··· Naskah
Mayjen Namuri Anoem juga merujuk kawasan sekitar pertokoan itu yang umumnya kumuh.
Misalnya sekitar belakang Plaza Mitra rumah penduduk berdempet-dempet di gang-gang
sempit. Ketika pecah kerusuhan, dari arah belakang plaza berlantai empat itu pula paling
banyak massa membobol.
Sedang di seberang plaza ini memanjang perkampungan kumuh lainnya di Jl Kelayan A dan
B. Sebagian besar masyarakat masih memanfaatkan Sungai Kelayan yang cokelat pekat itu
untuk kebutuhan mandi dan cuci. Dari sini mereka gamang melihat pertokoan modern yang
terang benderang disinari berbagai lampu pada malam hari.
* * *
"SAYA juga heran bagaimana semua itu terjadi. Lima belas tahun saya tinggal di daerah ini
tidak pernah terjadi apa pun. Tetangga saya pribumi atau nonpri hidup rukun," ujar Ny
Sumiah yang sejak lama jualan rokok di Jl Veteran. Bersama sejumlah penarik becak, yang
juga asal Madura, Ny Sumiah menyebut hanya tawakal atas peristiwa itu. "Yang
sudah-sudahlah, mari kita melihat ke depan," ujar mereka.
······
··· Baris Data
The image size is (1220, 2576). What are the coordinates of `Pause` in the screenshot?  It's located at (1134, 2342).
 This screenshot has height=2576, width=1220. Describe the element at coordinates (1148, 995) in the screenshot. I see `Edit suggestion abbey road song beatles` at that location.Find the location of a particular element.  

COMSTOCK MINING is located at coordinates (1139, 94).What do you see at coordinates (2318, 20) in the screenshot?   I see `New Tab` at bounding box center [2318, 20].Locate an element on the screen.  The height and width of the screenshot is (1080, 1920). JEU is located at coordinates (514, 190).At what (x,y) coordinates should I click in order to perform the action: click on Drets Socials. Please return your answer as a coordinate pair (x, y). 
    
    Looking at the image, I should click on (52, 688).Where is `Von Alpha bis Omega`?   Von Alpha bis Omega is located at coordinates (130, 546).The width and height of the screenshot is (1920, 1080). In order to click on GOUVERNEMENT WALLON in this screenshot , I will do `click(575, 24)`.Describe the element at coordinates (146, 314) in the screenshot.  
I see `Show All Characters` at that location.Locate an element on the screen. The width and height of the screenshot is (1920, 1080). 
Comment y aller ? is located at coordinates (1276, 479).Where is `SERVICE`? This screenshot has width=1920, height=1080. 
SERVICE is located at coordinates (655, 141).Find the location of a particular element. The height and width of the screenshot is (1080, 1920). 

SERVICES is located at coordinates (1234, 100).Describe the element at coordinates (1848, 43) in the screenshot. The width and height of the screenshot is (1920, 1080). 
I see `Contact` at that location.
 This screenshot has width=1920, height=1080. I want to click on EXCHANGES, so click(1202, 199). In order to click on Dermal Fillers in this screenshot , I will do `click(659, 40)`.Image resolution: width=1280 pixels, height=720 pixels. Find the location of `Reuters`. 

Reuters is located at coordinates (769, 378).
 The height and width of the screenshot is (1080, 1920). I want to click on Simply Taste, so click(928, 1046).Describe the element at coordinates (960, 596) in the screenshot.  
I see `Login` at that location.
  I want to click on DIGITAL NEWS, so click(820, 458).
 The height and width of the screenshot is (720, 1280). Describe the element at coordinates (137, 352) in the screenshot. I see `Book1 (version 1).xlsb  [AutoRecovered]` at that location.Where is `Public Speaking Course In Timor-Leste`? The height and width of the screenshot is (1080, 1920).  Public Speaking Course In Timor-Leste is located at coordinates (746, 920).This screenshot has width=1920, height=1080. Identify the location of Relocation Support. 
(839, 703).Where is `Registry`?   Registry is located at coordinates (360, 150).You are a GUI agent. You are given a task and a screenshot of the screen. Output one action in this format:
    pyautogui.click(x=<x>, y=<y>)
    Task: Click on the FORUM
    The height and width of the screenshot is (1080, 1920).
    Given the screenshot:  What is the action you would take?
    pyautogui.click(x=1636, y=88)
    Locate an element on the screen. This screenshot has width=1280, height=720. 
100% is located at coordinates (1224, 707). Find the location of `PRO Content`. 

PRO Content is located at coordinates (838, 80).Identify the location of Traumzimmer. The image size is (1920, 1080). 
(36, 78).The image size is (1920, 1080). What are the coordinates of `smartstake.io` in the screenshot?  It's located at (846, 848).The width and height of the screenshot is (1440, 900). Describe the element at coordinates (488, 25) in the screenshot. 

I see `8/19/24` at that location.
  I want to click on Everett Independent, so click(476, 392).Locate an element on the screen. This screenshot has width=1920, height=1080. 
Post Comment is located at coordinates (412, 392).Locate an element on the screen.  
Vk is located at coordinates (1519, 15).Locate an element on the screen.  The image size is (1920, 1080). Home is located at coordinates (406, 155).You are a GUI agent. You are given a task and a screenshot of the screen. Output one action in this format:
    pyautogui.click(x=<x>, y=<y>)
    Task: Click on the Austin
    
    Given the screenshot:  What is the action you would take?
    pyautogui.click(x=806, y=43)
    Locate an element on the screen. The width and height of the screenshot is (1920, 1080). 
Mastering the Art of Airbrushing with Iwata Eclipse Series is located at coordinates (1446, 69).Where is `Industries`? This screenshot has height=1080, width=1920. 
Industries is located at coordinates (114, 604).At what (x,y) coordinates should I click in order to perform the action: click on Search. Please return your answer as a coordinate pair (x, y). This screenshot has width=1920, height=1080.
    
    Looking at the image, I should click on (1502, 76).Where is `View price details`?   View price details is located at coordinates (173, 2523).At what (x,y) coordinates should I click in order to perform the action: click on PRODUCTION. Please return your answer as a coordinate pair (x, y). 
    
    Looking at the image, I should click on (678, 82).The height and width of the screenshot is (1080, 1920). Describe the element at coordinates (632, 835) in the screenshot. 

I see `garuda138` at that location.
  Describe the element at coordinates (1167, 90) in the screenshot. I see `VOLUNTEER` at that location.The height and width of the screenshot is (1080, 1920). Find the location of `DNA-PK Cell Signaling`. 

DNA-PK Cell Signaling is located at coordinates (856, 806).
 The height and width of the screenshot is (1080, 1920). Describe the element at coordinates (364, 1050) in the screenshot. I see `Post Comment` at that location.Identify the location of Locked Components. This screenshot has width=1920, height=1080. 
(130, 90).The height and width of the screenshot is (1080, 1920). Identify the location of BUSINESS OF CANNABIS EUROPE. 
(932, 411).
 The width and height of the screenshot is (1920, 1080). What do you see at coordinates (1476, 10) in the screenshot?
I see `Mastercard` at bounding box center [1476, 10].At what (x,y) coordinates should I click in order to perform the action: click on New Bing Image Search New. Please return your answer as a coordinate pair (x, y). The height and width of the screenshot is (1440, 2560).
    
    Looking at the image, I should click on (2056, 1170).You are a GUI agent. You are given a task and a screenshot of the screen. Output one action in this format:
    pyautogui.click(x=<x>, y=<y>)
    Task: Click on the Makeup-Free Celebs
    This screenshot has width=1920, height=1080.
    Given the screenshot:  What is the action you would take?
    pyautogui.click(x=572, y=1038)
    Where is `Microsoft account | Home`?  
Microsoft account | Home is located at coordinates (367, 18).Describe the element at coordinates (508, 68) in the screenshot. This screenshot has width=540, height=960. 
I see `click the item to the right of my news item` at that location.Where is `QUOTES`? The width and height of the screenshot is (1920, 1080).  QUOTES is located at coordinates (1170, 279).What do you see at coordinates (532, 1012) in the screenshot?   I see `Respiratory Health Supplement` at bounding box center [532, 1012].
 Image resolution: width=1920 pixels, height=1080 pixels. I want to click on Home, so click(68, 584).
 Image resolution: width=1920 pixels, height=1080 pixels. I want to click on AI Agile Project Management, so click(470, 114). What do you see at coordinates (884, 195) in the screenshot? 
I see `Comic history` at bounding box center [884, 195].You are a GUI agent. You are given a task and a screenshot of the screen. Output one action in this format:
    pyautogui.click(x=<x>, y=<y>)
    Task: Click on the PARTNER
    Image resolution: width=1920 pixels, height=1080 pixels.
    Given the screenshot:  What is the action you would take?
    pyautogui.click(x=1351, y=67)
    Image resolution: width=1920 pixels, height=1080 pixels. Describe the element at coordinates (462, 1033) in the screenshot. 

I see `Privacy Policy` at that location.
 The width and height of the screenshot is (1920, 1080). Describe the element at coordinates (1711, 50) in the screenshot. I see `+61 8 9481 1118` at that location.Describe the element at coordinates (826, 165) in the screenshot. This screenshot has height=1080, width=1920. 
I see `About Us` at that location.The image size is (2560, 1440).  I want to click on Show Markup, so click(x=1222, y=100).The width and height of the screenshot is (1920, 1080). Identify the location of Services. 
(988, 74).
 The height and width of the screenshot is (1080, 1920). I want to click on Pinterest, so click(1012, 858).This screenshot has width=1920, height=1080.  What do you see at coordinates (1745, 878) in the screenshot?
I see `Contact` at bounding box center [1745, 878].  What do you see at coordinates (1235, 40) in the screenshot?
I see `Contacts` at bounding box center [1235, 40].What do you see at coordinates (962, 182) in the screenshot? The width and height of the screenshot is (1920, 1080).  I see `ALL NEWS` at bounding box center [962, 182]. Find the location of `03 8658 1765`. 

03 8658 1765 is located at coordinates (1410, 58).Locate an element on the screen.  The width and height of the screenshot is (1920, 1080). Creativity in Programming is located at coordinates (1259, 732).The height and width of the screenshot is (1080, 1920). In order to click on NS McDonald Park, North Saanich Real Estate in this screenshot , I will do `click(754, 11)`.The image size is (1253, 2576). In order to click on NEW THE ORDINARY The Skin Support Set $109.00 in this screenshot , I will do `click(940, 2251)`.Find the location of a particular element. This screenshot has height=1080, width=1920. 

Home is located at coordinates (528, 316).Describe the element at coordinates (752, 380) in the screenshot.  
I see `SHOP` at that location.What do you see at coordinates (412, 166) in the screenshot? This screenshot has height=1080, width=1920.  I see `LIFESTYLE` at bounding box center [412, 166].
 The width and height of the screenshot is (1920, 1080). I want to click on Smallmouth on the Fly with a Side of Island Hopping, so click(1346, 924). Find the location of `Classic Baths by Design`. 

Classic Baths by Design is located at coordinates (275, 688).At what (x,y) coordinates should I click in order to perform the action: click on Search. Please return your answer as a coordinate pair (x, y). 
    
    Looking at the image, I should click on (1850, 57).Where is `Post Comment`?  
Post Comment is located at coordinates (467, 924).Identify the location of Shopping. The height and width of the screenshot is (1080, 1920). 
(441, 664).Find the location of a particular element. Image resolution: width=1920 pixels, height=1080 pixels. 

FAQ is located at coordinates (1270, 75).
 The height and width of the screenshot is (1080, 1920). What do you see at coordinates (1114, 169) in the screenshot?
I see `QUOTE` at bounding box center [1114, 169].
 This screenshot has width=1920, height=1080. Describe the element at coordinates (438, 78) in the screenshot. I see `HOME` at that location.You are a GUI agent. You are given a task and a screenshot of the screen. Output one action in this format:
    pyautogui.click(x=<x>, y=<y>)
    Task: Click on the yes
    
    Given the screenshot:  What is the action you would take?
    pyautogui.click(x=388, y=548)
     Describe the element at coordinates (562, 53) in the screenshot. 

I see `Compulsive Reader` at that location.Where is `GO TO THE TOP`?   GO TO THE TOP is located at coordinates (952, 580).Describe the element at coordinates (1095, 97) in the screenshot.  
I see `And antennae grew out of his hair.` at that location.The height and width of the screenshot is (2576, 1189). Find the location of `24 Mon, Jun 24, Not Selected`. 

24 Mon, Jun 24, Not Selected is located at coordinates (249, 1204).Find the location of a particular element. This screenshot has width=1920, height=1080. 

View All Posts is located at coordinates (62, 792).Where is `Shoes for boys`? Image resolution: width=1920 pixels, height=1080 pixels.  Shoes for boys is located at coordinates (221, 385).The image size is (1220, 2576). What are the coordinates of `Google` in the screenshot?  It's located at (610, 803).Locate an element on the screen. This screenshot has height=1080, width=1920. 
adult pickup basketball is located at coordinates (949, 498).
······
Tantangan:
1/ Tentukan apakah pernyataan (a), (b), dan (c) sesuai dengan naskah tentang kerusuhan di sekitar Plaza Mitra. Jawab ya atau tidak untuk masing-masing, lalu kutip kata-kata naskah yang menentukannya. (a) Massa paling banyak membobol dari arah depan Plaza Mitra. (b) Sebagian besar masyarakat di perkampungan Jl Kelayan A dan B memakai Sungai Kelayan untuk mandi dan cuci. (c) Ny Sumiah sudah lima belas tahun tinggal di daerah itu.
2/ Lanjutkan naskah tentang kerusuhan di sekitar Plaza Mitra dari kalimat terakhirnya.
Catatan di atas diambil dari sumber yang berbeda.

Hasil per Tugas:
1/
(a) Tidak: "dari arah belakang plaza berlantai empat itu pula paling banyak massa membobol".
(b) Ya: "Sebagian besar masyarakat masih memanfaatkan Sungai Kelayan yang cokelat pekat itu untuk kebutuhan mandi dan cuci".
(c) Ya: "Lima belas tahun saya tinggal di daerah ini".

2/
Di Jl Veteran terdapat pula sekolah Katolik yang hanya beberapa puluh meter jaraknya dari
mesjid. Di dekat persimpangan ada pula gereja dan klenteng. Semua ini sesungguhnya
menggambarkan cita rasa Bhinneka Tunggal Ika. "Tapi pada waktu terjadi kerusuhan, rumah
jompo di Jl Veteran juga ikut digasak massa," ujar warga lainnya.
Namun yang menjadi banyak pertanyaan pada waktu itu adalah situasi khaos yang
berlangsung sejak pukul 14.00 hingga 22.00. Jalan-jalan raya seolah dikuasai perusuh.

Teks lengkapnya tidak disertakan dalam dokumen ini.